Het is dus zinvol is om eiwitten te eten na een fysieke inspanning. Overigens wordt de hoeveelheid eiwit die je moet eten op veel populaire websites flink overdreven. De gedachte “hoe meer eiwitten ik neem, hoe sneller ik herstel en hoe sterker ik word” gaat helaas niet op. Jouw lichaam heeft een maximum aan de hoeveelheid eiwitten die het per dag kan verwerken. Diverse wetenschappelijke onderzoeken, waaronder dat van Rodriguez, stellen dat zelfs als je intensief sport, het weinig tot geen meerwaarde heeft om meer eiwitten in te nemen dan de voor atleten geadviseerde 1,4 tot 1,7 gram per kilogram lichaamsgewicht per dag. In elk geval niet als het gaat om spierherstel en spieropbouw. Dit blijkt bijvoorbeeld ook uit onderzoeken van Hoffman uit 2006 en Moore uit 2009. Alleen professionele bodybuilders kunnen baat hebben bij een inname van 2,3 tot 3,1 gram eiwit per kilogram lichaamsgewicht, blijkt uit onderzoek van Helms.
Aanbevolen hoeveelheid eiwit
Hoeveel eiwitten moet je dan dagelijks innemen? Daarvoor moeten we eerst de basis onder de loep nemen.
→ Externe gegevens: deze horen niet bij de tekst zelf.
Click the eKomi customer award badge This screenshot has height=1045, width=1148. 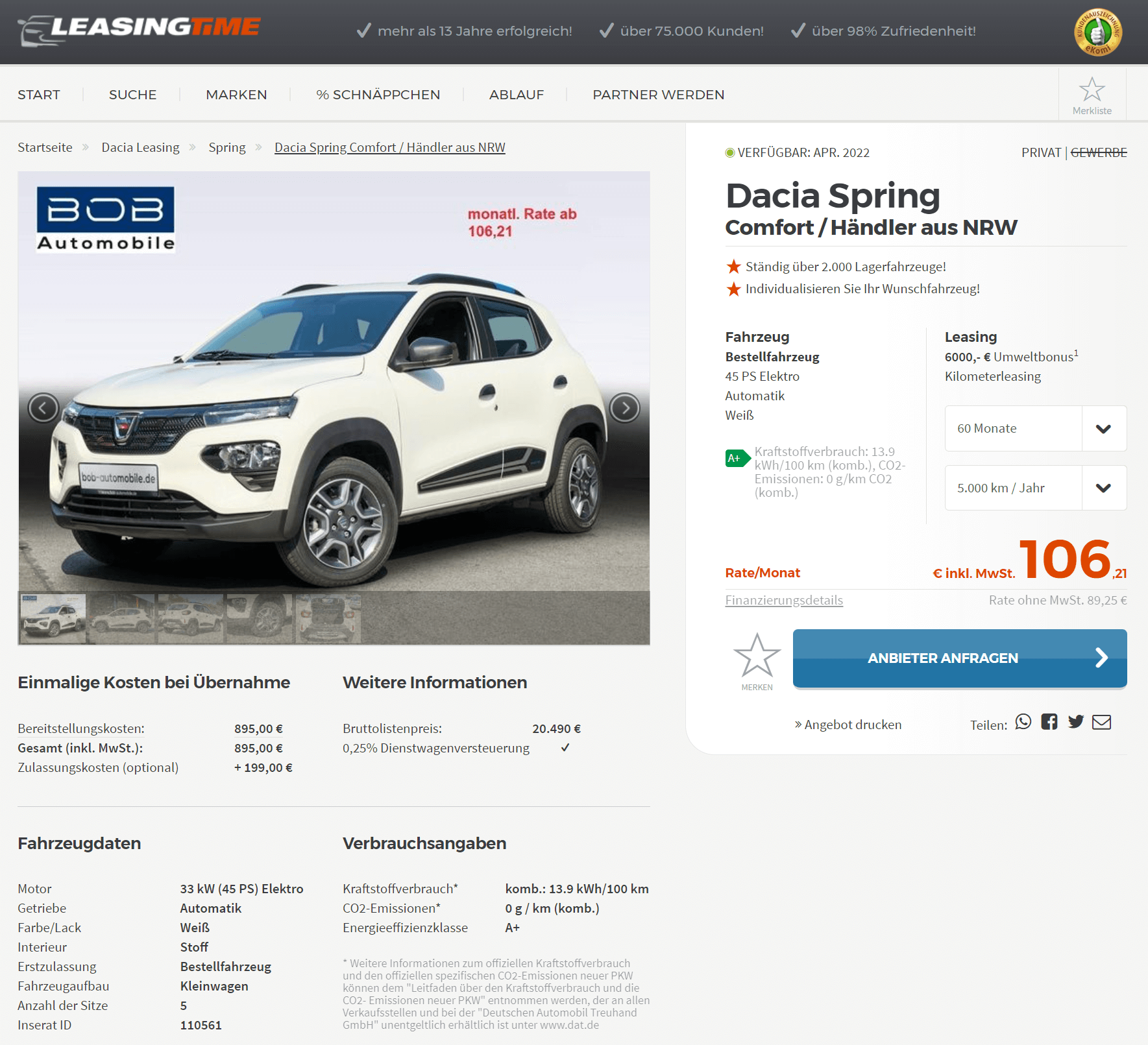[x=1098, y=32]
Een menselijk lichaam heeft rond de 0,8 gram per kilogram lichaamsgewicht per dag aan eiwit nodig. Deze hoeveelheid geldt voor normaal actieve, gezonde mensen om alle basisfuncties in het lichaam te kunnen vervullen, stelt het Voedingscentrum. Voor een vrouw van 65 kg betekent dit dat zij per dag minimaal 0,8 x 65 = 52 gram eiwitten zou moeten eten. Dit is relatief weinig in verhouding tot de dagelijkse eiwitconsumptie onder de gemiddelde Nederlander, zo onderzocht RIVM in 2012. In onderstaande tabel, met gegevens uit het Nederlands Voedingsstoffenbestand (NEVO), is af te lezen dat het relatief simpel is om meer dan de 52 gram eiwit uit het voorbeeld te consumeren.
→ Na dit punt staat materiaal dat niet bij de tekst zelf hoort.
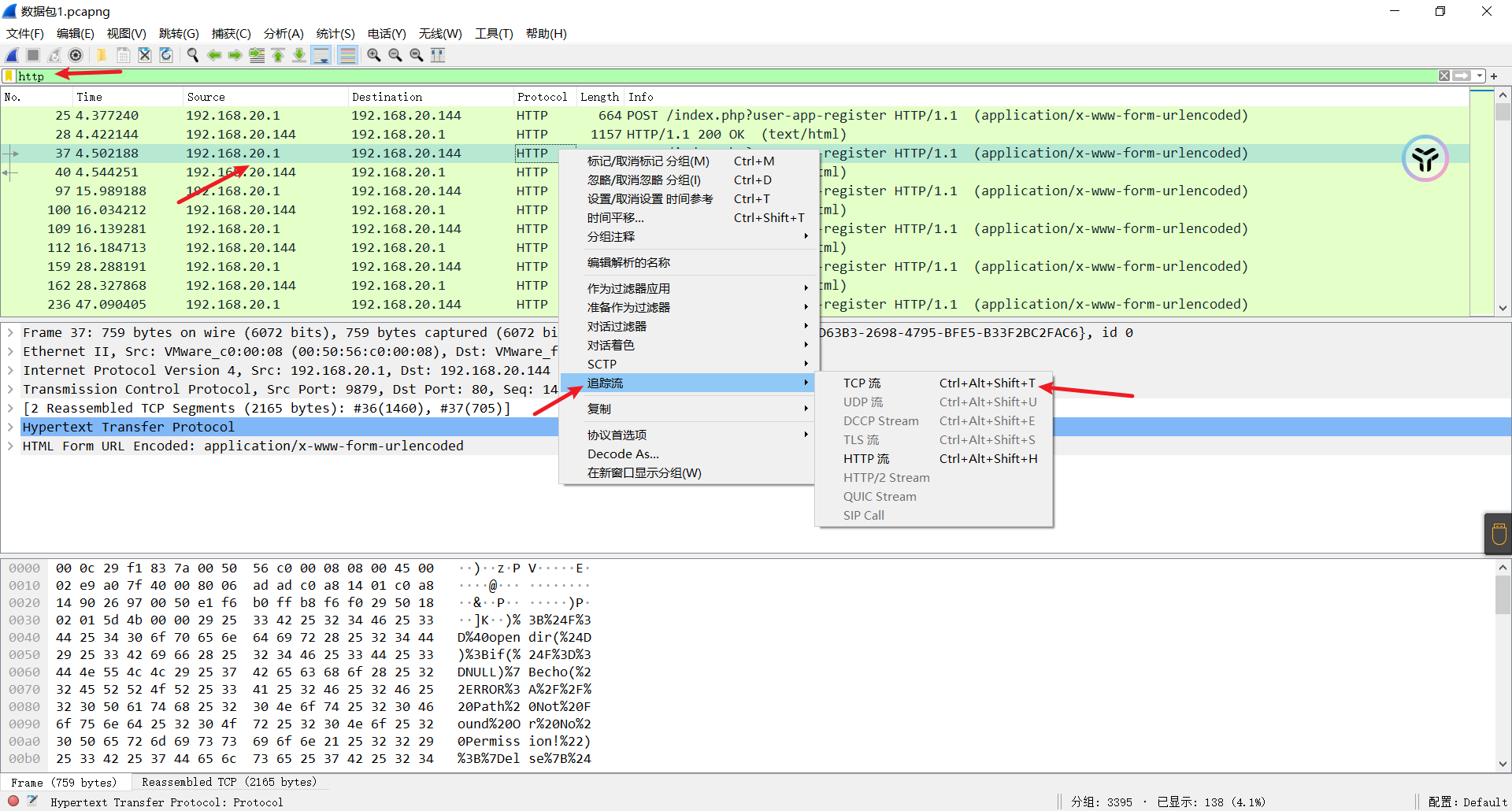Select TCP 流 in follow stream submenu
1512x811 pixels.
pyautogui.click(x=862, y=383)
Voorbeeld 1 | Eiwit (g) | Voorbeeld 2 | Eiwit (g) | Optie 3 | Eiwit (g) |
1 plak kaas | 5 | 1 gekookt ei | 7 | 100 gram gekookte linzen | 8 |
1 bakje magere kwark van 150 gram | 15 | 1 glas halfvolle melk | 6 | 1 glas halfvolle melk | 8 |
1 vegetarische hamburger | 13 | 1 schaaltje halfvolle yoghurt van 150 gram | 6 | 1 stukje kabeljauwfilet van 120 gram | 28 |
2 bekers sojamelk | 16 | 1 stukje kipfilet van 100 gram | 31 | 1 plak kaas | 5 |
5 walnoten | 5 | 1 plakje rookvlees | 3 | 10 amandelen | 4 |
54 gram | 53 gram | 53 gram |
Volgens Brants consumeren jong volwassen vrouwen gemiddeld 68 gram eiwit per dag en jong volwassen mannen 95 gram eiwit per dag. Dus hoewel de eiwitbehoefte hoger wordt wanneer je gaat sporten, is het zeker niet noodzakelijk (veel) meer eiwitten te gaan eten. Wel wordt het extra belangrijk om op de timing en de kwaliteit van de eiwitten te letten als je als atleet beter wilt worden of spiermassa wilt opbouwen.
Verwaarloos de eiwitten overdag niet
De focus ligt vaak op het eten van eiwitten na het sporten. Maar een goede eiwitinname overdag is minstens zo belangrijk. Jouw lichaam is namelijk niet alleen na het sporten – maar continue – bezig om eiwitten en dus spierweefsel op te bouwen (anabole toestand) en af te breken (katabole toestand). Die afbraak is niet te voorkomen, het is een natuurlijk proces. Wanneer je net een (eiwitrijke) maaltijd hebt gegeten, is jouw lichaam in opbouwende toestand en kan het dus (spieren) gaan opbouwen. Wanneer je lange tijd niet gegeten hebt of intensief sport, raakt jouw lichaam in de afbouw toestand. Onderzoeken van Philips uit 1997 en 2005 laten zien dat elke sporter die beter wil worden, meer spermassa moet opbouwen in de opbouw toestand, dan afbreken in de afbouw toestand.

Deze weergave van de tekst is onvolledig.